4.5. Metabolite Extraction for LC-MS/MS

Each sample was spiked with a mixture of stable isotope standards. First, 500 µL of the ice-cold chloroform was added and homogenized (Bertin Technologies, Rockville, MD, USA) at 6500 rpm for two cycles of 30 s each with 1.0-mm diameter zirconia/silica beads (BioSpec, Bartlesville, OK, USA). Then, 250 µL each of water and chloroform were added and homogenized again, and then centrifuged at 18,800 g, 4 °C, for 10 min. The supernatant was collected, evaporated to dryness in a Savant Speed-Vac (Thermo Scientific, Waltham, MA, USA), and dissolved in 100 µL of acetonitrile/water (v:v = 1:1) solution with 1 µM of chlorpropamide.
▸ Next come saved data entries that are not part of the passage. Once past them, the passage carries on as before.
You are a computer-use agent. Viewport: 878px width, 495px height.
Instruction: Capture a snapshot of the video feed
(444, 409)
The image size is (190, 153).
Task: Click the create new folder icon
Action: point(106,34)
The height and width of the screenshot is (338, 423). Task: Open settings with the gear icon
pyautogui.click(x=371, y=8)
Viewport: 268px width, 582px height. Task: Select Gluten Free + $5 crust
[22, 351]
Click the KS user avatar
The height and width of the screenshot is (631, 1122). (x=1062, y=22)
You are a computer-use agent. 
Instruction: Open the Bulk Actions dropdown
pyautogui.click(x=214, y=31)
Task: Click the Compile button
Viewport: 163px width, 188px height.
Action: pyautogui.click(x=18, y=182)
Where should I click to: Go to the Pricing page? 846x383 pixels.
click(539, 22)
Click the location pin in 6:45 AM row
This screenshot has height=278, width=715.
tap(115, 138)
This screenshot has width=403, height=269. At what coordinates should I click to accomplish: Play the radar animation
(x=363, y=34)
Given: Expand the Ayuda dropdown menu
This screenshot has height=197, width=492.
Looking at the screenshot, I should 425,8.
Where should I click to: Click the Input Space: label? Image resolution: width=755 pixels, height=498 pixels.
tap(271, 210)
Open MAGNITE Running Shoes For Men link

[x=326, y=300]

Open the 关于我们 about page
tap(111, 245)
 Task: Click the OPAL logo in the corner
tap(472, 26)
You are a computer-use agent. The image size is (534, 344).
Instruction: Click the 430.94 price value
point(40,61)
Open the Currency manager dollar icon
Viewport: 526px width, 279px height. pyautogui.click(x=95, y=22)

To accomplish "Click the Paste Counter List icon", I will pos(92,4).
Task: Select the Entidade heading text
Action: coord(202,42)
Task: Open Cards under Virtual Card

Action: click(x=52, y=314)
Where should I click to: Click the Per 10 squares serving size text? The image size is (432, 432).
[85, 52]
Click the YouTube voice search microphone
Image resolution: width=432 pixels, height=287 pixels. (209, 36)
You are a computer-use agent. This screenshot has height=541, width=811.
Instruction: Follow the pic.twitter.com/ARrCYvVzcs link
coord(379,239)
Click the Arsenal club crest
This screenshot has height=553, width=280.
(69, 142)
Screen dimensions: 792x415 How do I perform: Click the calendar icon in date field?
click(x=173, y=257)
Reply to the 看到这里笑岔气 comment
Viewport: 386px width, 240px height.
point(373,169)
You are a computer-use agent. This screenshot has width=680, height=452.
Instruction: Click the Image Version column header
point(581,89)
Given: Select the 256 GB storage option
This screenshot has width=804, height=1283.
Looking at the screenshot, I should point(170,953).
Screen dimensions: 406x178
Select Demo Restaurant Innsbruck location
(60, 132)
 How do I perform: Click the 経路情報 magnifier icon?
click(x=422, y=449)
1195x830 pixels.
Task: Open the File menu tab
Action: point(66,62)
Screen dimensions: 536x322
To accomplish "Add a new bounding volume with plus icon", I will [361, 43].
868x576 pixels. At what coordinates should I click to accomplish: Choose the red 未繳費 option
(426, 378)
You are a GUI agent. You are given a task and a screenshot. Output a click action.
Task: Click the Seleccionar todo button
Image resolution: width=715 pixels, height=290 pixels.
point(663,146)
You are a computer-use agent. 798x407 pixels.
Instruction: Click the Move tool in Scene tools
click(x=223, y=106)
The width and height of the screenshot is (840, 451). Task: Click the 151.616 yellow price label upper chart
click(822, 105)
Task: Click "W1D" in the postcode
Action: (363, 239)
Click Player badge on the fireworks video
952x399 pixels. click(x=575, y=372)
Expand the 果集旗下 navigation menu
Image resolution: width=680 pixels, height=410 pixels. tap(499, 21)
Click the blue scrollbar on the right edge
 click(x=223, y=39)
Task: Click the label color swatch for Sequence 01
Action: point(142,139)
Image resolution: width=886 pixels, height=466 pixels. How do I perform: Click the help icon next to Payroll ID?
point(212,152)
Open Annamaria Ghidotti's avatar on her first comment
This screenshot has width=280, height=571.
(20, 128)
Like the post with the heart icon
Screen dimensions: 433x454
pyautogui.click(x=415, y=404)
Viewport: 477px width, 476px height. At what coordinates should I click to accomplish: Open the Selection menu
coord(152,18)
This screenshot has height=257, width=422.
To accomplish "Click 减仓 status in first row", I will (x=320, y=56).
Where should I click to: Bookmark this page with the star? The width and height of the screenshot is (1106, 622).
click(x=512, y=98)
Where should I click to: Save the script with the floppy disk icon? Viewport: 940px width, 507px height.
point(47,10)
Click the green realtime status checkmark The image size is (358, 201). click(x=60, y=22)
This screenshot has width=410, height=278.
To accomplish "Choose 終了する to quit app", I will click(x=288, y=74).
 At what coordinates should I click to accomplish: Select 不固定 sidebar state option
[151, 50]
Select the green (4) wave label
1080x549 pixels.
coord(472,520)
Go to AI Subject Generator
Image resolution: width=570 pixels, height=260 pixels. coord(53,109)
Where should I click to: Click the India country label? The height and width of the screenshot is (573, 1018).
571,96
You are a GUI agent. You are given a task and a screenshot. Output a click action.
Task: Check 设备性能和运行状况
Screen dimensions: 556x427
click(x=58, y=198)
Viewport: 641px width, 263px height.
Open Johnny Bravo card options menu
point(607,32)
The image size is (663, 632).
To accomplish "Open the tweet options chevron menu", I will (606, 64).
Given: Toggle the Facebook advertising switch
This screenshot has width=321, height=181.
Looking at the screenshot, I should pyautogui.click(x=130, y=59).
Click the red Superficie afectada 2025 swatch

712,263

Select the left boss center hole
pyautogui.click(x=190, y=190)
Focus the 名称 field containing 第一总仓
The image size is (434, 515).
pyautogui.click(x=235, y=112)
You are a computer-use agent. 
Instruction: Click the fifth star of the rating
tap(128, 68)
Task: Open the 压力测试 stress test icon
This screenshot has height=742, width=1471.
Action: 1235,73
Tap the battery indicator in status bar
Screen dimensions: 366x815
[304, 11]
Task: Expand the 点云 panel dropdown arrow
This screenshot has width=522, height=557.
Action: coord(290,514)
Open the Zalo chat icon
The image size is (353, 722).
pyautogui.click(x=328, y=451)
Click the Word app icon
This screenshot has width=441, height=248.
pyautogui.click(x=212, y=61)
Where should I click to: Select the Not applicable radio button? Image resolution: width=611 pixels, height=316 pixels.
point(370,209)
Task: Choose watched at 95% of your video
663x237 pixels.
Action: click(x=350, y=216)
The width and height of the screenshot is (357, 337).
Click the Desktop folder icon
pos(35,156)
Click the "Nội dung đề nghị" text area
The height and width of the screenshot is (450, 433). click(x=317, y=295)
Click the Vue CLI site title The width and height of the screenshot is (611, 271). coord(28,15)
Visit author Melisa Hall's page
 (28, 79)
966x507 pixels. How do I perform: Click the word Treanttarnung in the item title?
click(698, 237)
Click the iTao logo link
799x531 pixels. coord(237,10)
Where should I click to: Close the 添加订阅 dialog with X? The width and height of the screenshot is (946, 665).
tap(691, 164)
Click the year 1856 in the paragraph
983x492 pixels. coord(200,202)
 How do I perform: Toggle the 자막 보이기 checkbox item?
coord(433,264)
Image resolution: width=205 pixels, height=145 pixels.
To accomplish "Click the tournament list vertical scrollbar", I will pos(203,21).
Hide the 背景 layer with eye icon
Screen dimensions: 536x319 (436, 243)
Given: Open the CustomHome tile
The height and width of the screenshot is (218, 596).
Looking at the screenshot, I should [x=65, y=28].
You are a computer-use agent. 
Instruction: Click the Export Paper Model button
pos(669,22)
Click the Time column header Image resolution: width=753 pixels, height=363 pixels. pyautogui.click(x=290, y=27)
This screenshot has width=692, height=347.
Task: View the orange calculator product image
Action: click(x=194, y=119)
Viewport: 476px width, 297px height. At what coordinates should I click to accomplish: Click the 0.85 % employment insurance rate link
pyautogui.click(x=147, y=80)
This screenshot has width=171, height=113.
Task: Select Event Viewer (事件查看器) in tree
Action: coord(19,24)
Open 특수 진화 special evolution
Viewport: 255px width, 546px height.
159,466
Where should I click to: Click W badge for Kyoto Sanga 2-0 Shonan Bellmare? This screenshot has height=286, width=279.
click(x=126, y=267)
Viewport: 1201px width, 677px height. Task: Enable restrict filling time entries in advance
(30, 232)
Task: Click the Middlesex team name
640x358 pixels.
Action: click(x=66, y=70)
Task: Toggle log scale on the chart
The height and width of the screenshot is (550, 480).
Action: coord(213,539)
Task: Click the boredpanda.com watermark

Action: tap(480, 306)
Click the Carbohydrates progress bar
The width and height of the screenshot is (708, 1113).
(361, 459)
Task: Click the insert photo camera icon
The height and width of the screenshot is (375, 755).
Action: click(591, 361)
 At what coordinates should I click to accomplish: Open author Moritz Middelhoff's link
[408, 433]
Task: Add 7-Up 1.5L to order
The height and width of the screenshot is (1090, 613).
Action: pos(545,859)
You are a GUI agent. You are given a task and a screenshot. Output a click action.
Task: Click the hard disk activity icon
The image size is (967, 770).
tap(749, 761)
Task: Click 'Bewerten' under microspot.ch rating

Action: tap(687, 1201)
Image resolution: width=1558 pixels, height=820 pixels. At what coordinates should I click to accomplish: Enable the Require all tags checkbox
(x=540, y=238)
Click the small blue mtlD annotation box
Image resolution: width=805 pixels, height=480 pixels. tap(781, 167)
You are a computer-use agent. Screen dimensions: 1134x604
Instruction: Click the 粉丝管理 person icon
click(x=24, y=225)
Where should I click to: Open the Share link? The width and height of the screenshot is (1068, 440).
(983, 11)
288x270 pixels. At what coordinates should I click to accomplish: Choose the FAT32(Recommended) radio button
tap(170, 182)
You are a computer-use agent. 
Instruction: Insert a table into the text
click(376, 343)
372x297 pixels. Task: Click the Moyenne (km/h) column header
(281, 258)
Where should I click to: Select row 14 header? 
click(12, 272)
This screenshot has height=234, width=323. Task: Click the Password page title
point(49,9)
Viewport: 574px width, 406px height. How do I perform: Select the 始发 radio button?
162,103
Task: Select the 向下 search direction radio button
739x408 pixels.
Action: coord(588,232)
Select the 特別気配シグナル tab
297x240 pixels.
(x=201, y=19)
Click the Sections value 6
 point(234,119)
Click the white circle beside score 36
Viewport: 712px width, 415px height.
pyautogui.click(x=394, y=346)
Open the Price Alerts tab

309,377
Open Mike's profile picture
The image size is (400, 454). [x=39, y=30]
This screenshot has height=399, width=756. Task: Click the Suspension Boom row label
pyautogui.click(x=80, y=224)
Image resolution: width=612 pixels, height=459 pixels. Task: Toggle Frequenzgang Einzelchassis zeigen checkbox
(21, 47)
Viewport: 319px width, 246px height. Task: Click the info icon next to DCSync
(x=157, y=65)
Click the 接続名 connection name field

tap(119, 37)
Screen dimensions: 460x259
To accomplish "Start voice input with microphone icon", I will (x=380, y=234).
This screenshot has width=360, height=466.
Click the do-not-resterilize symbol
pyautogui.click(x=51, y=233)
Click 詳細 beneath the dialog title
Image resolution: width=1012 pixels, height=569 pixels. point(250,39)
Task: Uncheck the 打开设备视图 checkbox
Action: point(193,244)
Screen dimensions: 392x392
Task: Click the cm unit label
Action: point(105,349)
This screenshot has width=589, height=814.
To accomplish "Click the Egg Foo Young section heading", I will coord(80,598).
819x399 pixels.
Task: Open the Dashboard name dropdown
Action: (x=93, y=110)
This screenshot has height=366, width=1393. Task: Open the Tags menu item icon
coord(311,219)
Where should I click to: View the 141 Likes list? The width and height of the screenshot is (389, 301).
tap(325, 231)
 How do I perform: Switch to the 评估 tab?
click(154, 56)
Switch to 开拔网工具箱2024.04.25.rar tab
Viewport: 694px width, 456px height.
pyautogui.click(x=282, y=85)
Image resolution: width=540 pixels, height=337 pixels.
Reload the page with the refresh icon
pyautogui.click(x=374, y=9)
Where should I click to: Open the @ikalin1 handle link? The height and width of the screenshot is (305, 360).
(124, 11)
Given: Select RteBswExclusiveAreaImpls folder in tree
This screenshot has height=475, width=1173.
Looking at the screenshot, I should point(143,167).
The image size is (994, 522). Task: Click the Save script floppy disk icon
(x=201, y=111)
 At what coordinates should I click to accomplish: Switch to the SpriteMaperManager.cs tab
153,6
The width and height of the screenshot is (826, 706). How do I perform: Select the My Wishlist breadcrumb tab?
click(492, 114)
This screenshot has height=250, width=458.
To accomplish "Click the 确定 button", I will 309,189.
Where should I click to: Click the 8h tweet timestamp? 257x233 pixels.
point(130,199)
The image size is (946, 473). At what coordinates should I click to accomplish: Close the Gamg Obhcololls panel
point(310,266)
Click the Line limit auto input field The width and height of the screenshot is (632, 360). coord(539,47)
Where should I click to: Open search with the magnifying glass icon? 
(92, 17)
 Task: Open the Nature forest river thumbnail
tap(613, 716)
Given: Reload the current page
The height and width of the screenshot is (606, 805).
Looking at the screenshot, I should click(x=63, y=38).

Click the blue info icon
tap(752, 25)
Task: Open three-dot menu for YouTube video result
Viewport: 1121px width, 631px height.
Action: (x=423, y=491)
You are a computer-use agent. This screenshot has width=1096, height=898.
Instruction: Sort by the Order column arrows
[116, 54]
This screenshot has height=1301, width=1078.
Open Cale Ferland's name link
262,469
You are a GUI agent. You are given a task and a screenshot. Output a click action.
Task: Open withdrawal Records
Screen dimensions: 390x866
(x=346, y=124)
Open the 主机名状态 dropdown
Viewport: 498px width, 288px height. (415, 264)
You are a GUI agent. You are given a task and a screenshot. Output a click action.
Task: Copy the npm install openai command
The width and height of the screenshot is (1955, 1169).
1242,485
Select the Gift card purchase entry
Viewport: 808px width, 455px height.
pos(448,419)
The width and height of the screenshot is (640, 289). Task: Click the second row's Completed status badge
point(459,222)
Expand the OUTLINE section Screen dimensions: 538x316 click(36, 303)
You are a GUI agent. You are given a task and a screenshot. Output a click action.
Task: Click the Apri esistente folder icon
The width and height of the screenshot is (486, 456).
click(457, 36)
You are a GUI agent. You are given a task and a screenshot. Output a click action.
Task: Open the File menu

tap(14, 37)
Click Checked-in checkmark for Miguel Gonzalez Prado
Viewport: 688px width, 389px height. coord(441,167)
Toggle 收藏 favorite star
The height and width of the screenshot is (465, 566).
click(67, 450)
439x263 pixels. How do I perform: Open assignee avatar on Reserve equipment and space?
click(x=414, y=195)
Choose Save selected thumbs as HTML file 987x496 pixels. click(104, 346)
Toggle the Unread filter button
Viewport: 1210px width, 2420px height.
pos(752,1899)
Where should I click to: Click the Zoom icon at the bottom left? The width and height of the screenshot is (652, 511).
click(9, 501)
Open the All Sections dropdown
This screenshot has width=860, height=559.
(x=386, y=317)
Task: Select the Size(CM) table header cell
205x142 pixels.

Samples were stored at −20 °C until analysis.

4.6. Metabolite Extraction for 1H NMR

Approximately 20 million Huh-7 cells were cultured and harvested from 150-mm dishes with the same method described before. First, 1 mL of pre-cooled methanol/water (v:v = 2:1) solution was used to quench all the cellular processes, the samples were then frozen–thawed three times with liquid nitrogen and a 37 °C water bath, followed by ultrasonication for 15 min and centrifuged at 3200 g (Eppendorf, Hamburg, Germany) for 10 min at 4 °C. The extraction was repeated twice and supernatants were combined, evaporated to dryness (Thermo Scientific, Waltham, MA, USA), and reconstituted into 600 µL of phosphate buffer (K2HPO4/NaH2PO4, 0.1 M, pH 7.4, 50% v/v D2O) containing 0.005% sodium 3-trimethylsilyl [2,2,3,3-d4] propionate (TSP-d4) as a chemical shift reference. Following centrifugation, 550 µL of the supernatant was transferred to NMR tubes and stored at 4 °C until analysis.

4.7. Data Analysis

UHPLC–MS/MS data were acquired and processed with MassLynx software (version 4.1; Waters, Miford, MA, USA). 1H NMR data were acquired on a Bruker Avance NEO III 600MHz spectrometer equipped with a Bruker inverse cryogenic probe (Bruker BioSpin, Rheinstetten, Germany). 1H NMR data analysis was processed with Chenomx suit (version 8.42; Chenomx, Edmonton, AB, Canada). Graphical illustrations and statistical analyses were performed using Prism GraphPad (version 7; GraphPad Software Inc., La Jolla, CA, USA). Significant differences among groups was determined by one-way ANOVA with Dunnett’s test, p-value was adjusted for multiple comparisons. Heatmaps were plotted using RStudio (heatmap.2 in G plots). Principal components analysis (PCA) was performed using Simca-P+ (version 13.0; Umetrics, Umeå, Sweden). Partial least squares discriminant analysis (PLS-DA) was performed using MetaboAnalyst 4.0. Statistical significance was defined as p < 0.05.